Je ferai d'ailleurs un parallèle avec le besoin, exprimé par les maires corses, de disposer de plus de moyens pour lutter efficacement contre les incendies, qui, changement climatique oblige, se propagent de plus en plus, et souvent depuis le terrain de propriétés indivises ou sans maîtres. Sur ce sujet, je défends, au nom de mon groupe, une proposition dont nous rediscuterons lors de l'examen des amendements ; ce sujet d'intérêt général est si prégnant que j'espère une issue positive.
Voilà, en deux exemples, comment nous pouvons rendre les territoires plus forts et plus autonomes – c'était d'ailleurs le titre du rapport d'observation du groupe Libertés et territoires, qui contenait cinquante propositions sur le sujet. Non, l'autonomie des collectivités n'est pas un gros mot. Elle existe bien en droit français – pour les outre-mer notamment – et c'est la règle dans la grande majorité des pays européens. Dans notre rapport, nous écrivions déjà qu'il fallait renforcer la responsabilisation des élus territoriaux et locaux, en leur donnant des compétences pleines et entières sur la décision, la réalisation et le financement des projets.
Cela passera aussi nécessairement par la garantie d'une véritable autonomie fiscale des collectivités, grâce au transfert de l'assiette des impôts locaux et une vraie liberté de fixation des taux d'imposition par la collectivité : il faudra bien y arriver un jour.

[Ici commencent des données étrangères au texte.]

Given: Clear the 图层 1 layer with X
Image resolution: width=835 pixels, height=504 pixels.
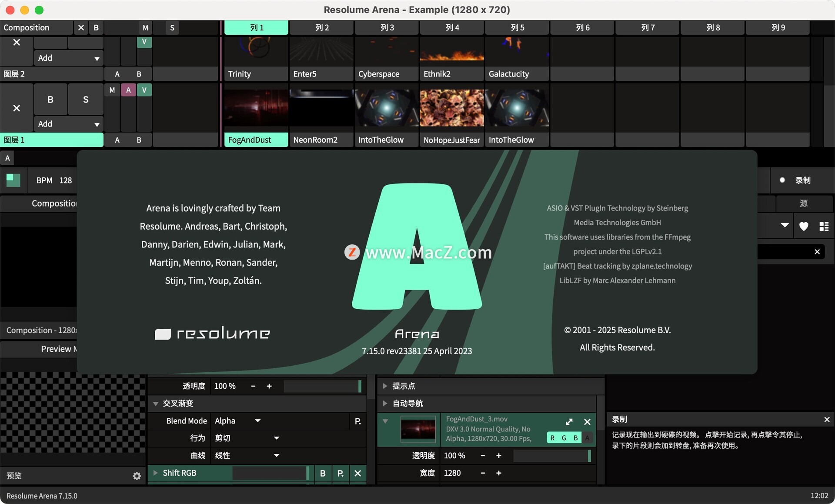Looking at the screenshot, I should click(x=17, y=108).
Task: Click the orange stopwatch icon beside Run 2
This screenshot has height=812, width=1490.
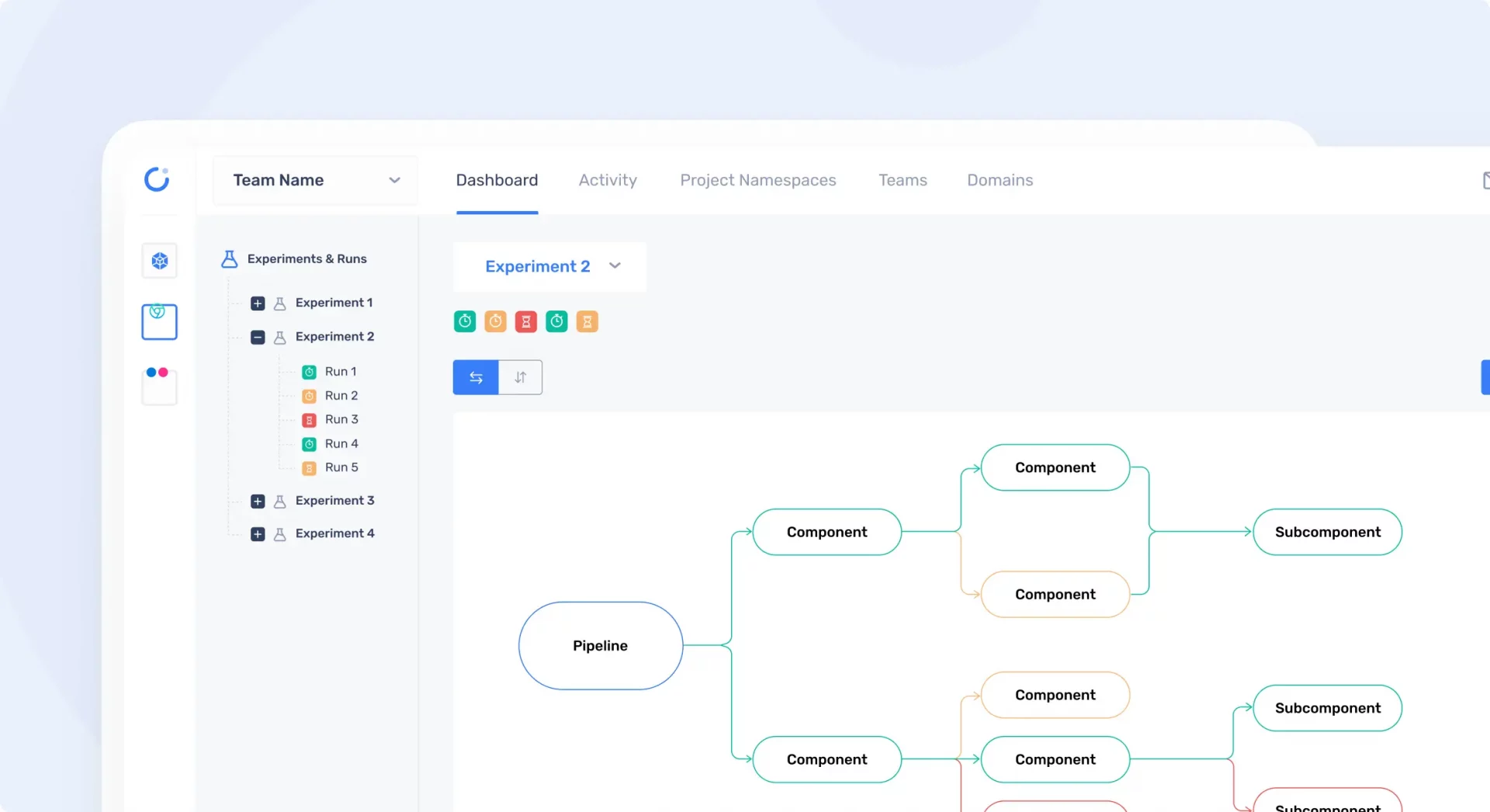Action: tap(310, 395)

Comme vous le voyez, nous en appelons donc à une stratégie globale pour nos collectivités locales. Le texte, que nous abordons avec ouverture et responsabilité, n'en est qu'un des prémices – certes essentiel. Nous espérons pouvoir continuer à avancer en bonne intelligence lors de l'examen du projet de loi : nous le devons aux maires et aux élus locaux et territoriaux qui, au-delà d'un simple engagement, sacrifient souvent leurs intérêts personnels au service de l'intérêt général.